Fast Sentence Segmentation

Fast and efficient sentence segmentation using spaCy with surgical post-processing fixes. Handles complex edge cases like abbreviations (Dr., Mr., etc.), ellipses, quoted text, and multi-paragraph documents.

Philosophy

This library is not for people who are casual about accuracy.

Some NLP tools take a "good enough" approach: throw some machine learning at the problem and call it done. This library takes the opposite stance. Every edge case matters. Every false split is a bug. Every missed boundary is a failure.

This library is utterly pedantic and obsessive because some people are built that way, and for some people that matters. If you need sentence segmentation that handles "Dr. Smith went to Washington D.C. at 9 a.m." without flinching, "The U.S. Senate voted today" without splitting on the abbreviation, and "I work at Yahoo! Inc." without treating the exclamation mark as a sentence boundary, this is your library.

If "close enough" is fine for your use case, there are simpler options.

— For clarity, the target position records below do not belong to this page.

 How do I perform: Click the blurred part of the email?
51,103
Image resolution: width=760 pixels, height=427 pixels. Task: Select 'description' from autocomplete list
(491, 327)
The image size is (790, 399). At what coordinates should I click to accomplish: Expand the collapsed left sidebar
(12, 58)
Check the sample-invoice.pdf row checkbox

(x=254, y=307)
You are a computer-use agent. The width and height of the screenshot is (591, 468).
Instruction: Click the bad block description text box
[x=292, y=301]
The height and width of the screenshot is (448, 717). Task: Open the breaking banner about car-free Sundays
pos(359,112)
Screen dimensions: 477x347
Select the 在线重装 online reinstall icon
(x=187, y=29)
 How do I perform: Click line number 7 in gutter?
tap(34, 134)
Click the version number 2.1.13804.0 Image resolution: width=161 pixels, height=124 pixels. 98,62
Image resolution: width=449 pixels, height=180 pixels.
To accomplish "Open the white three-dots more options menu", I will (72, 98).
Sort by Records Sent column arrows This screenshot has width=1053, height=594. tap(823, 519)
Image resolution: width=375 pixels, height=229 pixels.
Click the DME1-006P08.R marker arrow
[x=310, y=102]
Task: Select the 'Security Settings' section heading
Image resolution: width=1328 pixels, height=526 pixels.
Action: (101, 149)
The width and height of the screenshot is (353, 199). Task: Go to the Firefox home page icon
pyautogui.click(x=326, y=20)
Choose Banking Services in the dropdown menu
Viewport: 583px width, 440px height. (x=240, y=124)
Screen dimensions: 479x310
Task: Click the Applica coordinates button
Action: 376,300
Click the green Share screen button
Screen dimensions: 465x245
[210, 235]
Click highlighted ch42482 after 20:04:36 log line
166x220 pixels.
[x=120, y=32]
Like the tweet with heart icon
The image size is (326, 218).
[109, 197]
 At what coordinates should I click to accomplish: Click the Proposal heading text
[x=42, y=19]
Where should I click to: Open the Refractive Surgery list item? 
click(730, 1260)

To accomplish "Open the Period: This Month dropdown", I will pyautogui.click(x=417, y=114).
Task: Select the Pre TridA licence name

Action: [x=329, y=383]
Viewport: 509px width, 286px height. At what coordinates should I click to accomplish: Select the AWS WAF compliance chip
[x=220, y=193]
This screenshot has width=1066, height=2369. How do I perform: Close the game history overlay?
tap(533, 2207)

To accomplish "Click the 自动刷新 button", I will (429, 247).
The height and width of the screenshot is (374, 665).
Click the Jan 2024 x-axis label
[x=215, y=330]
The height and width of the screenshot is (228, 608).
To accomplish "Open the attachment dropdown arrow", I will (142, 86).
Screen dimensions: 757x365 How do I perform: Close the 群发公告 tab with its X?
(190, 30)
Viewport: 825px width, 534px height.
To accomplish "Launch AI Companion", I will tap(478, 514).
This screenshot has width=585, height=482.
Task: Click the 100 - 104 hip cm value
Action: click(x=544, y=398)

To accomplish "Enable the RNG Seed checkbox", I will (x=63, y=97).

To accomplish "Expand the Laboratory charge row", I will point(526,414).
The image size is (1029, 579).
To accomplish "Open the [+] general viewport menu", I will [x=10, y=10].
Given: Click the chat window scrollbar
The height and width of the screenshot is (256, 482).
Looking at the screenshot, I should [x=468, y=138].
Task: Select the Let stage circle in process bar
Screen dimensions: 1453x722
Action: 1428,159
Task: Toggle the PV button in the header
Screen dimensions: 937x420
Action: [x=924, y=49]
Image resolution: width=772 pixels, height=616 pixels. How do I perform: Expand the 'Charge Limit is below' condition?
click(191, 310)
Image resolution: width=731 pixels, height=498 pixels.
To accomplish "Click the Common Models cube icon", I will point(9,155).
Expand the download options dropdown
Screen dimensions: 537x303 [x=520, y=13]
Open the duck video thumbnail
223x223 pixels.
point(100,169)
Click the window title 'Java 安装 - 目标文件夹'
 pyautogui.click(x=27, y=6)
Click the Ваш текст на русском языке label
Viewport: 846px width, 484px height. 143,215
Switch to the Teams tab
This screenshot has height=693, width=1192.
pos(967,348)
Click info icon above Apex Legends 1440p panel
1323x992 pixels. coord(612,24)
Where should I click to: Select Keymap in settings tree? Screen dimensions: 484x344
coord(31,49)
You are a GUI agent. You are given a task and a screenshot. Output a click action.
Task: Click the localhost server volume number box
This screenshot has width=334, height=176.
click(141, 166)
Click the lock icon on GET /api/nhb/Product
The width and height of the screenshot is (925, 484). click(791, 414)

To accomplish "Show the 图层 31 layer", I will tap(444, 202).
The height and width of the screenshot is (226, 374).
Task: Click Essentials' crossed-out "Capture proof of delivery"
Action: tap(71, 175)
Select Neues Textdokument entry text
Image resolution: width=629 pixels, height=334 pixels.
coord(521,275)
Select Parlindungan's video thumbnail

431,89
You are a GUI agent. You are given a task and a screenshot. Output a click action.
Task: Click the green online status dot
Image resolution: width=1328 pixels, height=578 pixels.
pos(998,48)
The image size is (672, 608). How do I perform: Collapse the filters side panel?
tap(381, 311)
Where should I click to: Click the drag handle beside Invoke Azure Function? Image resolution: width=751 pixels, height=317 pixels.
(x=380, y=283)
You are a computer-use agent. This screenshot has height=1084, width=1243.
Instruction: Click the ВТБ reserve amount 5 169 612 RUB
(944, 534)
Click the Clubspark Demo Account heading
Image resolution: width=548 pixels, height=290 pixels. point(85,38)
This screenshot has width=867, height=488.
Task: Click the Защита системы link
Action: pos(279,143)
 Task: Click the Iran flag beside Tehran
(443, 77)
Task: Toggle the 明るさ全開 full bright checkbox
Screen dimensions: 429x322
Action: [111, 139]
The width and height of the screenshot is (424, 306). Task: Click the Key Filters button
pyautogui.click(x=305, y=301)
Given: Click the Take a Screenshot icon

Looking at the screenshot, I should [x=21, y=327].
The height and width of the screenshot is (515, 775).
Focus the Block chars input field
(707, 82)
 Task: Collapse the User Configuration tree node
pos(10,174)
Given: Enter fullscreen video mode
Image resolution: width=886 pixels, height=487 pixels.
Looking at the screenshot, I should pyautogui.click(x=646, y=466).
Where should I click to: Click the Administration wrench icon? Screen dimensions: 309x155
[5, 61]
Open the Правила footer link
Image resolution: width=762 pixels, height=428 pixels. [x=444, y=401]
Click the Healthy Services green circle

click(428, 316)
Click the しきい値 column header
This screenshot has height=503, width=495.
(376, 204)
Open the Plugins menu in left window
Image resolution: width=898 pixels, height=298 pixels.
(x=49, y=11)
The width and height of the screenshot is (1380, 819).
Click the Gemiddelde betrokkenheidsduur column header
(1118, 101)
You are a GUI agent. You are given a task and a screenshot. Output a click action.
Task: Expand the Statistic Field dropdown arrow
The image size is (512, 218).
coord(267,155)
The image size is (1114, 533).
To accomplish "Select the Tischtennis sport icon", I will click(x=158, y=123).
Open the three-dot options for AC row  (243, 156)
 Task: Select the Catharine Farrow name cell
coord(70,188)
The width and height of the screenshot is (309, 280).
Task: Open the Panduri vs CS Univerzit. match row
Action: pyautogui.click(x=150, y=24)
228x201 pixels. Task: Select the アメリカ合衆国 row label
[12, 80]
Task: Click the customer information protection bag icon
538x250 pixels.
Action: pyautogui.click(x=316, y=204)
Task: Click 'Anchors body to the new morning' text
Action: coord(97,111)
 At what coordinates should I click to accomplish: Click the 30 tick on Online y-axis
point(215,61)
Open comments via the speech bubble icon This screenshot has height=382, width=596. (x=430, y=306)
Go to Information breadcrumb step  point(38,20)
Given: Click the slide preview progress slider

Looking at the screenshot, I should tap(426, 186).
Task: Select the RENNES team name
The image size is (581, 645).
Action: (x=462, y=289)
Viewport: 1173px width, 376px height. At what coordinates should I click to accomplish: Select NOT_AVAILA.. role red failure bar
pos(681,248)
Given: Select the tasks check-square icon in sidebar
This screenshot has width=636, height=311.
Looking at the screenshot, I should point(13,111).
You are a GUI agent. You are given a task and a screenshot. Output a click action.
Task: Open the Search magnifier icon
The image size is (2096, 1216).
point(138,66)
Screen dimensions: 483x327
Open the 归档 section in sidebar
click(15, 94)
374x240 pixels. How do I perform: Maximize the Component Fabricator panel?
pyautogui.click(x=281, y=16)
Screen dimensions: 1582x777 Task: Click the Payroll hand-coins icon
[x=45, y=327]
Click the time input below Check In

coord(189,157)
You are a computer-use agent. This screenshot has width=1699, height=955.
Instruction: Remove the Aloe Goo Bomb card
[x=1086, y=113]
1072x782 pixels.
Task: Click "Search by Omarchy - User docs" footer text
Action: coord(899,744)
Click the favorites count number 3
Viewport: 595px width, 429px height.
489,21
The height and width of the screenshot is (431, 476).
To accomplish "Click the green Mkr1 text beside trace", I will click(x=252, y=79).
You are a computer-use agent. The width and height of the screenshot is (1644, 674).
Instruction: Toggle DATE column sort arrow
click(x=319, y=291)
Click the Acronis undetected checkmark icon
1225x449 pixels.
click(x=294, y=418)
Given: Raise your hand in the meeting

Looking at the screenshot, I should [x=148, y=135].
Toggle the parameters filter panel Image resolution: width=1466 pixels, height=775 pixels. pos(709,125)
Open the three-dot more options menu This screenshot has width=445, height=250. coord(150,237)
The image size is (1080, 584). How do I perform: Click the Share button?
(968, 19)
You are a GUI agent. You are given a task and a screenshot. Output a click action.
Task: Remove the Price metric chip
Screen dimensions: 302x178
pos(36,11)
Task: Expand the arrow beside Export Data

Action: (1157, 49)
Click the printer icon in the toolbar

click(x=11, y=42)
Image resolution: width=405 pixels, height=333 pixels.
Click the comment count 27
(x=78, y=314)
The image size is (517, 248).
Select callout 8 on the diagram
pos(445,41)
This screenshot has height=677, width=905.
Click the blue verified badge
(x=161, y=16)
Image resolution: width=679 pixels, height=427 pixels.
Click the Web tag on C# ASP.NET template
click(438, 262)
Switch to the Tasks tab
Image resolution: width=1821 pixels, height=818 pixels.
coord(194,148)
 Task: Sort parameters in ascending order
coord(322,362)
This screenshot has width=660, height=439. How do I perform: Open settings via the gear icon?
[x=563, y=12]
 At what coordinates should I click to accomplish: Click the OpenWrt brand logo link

But if you have ever debugged a downstream model failure caused by a sentence segmenter that split "Fig. 1" into two sentences, you understand why this library exists.

Comparison with wtpsplit-lite

We ran a comprehensive benchmark comparing this library against wtpsplit-lite, a neural network approach using ONNX models.

Performance

Metric	fast-sentence-segment	wtpsplit-lite	Winner
Cold start	1.4 sec	79 sec	FSS (57x)
Short text (3 sentences)	0.12 ms	3.6 ms	FSS (30x)
Long text (44 sentences)	1.5 ms	146 ms	FSS (100x)
Memory footprint	~0 MB	0.1 MB	FSS

Accuracy (28 edge case tests)

Library	Passed	Failed	Accuracy
fast-sentence-segment	24	4	85.7%
wtpsplit-lite	16	12	57.1%

Where This Library Wins

Technical content: Correctly splits after version numbers (2.0.1.), IP addresses (192.168.1.1.), decimals (3.14.)
Lists: Recognizes numbered and bullet list boundaries
Hard-wrapped text: Properly unwraps Project Gutenberg style line breaks
Clean output: No trailing whitespace or embedded newlines
Offline operation: No network dependency or model downloads

Where This Library Loses

Non-English text: Limited support for CJK (Chinese, Japanese, Korean), Thai, Hindi, and other scripts without clear period-based boundaries. If you need multilingual support, consider other libraries.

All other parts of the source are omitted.